The US is currently growing at a rate of 2.5%, while according to your article India is growing at 4.4%. The US aviation market is highly competitive while the local airlines in India are a mess. Looks like there's much more opportunity for expansion and profit growth at EK than the typical US carrier.

Hyderabad doesn't look that bad to me.
http://www.google.com/search?q=hyde...C9OtsASuiYDABQ&ved=0CIcBELAE&biw=1247&bih=600

But I hate flying there as I find the night turns quite fatiguing. I usually get stuck with one every 3-5 months. I actually have one this month. But with 15 off days plus 2 rest days (would be called an OFF day in the States) I can't really complain.

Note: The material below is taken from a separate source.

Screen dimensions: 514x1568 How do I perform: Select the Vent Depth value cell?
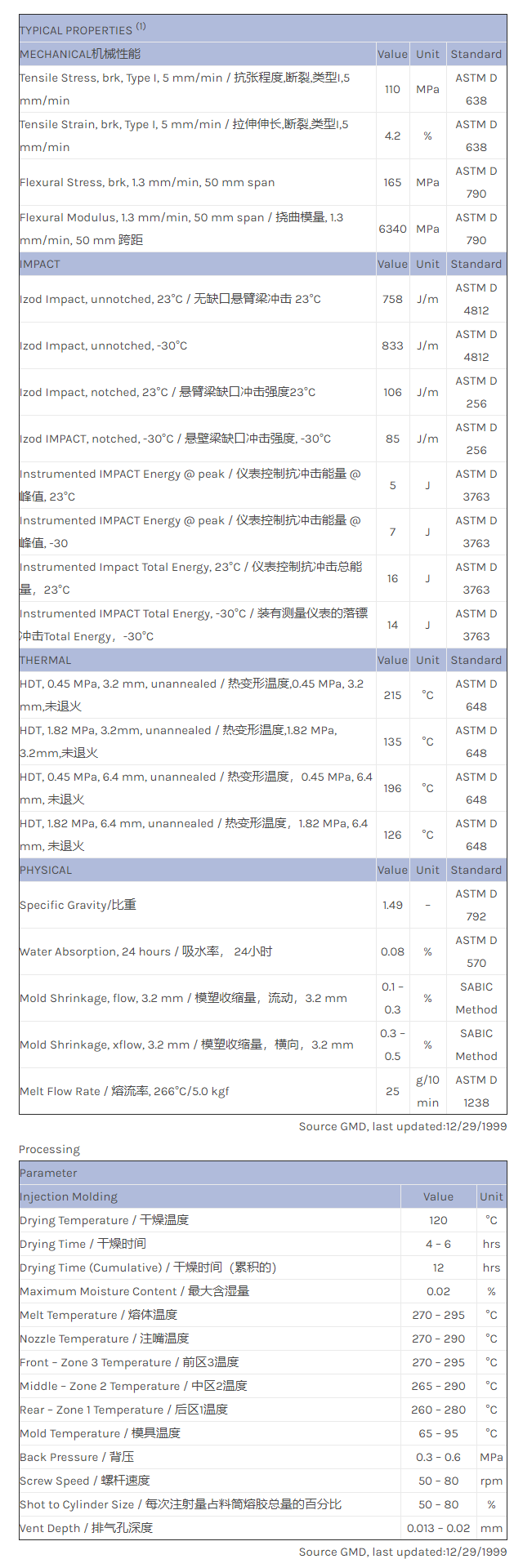click(438, 1528)
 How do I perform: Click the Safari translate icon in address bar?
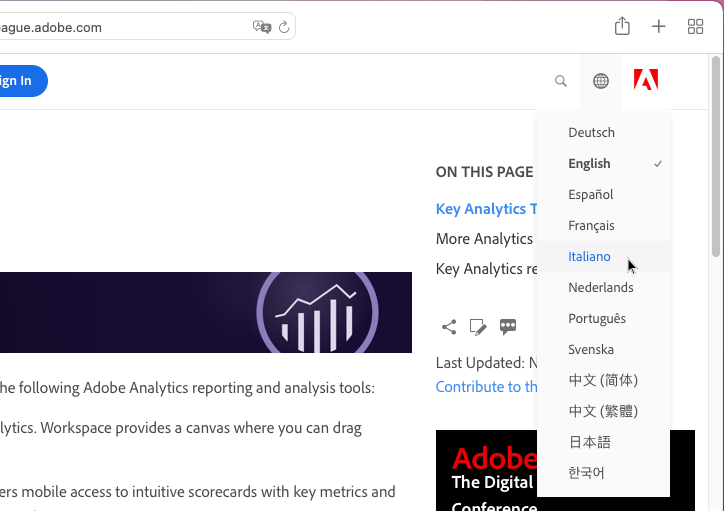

I think it's quite a stretch calling EK a Low cost carrier. Even from a work rule point of view. Every poster on pprune knows that EK management actively monitor the message boards. It's an easy way to vent your frustrations. Attrition is less than 3%. For a contract job that's extremely low.


Back to the Low Cost thing...At my previous legacy I was used to hampton inns, holiday inns, stinky old sheratons, etc while at EK you stay in 4-5 stars everywhere. We get 42 vacation days per year, driven to work, unlimited travel anywhere in the world, 1 positive space ticket/year anywhere in the world, great onboard food, nice destinations, and when you add up all the financials about 140k to start.

It would be interesting to compare the actual schedule, pay, lifestyle of a new hire EK pilot vs new hire DAL pilot over 5 years.

But one thing you are right about General is that Dubai leaves a lot to be desired, and training is a real pain in the as@! Some people make it work others bail... There are many positives and negatives to working for EK (or any overseas carrier for that matter). The truth is that there is no perfect job

What I can't figure out is why you are always trying to convince everyone that DAL is the pinnacle of aviation?? Did you get picked on as a kid?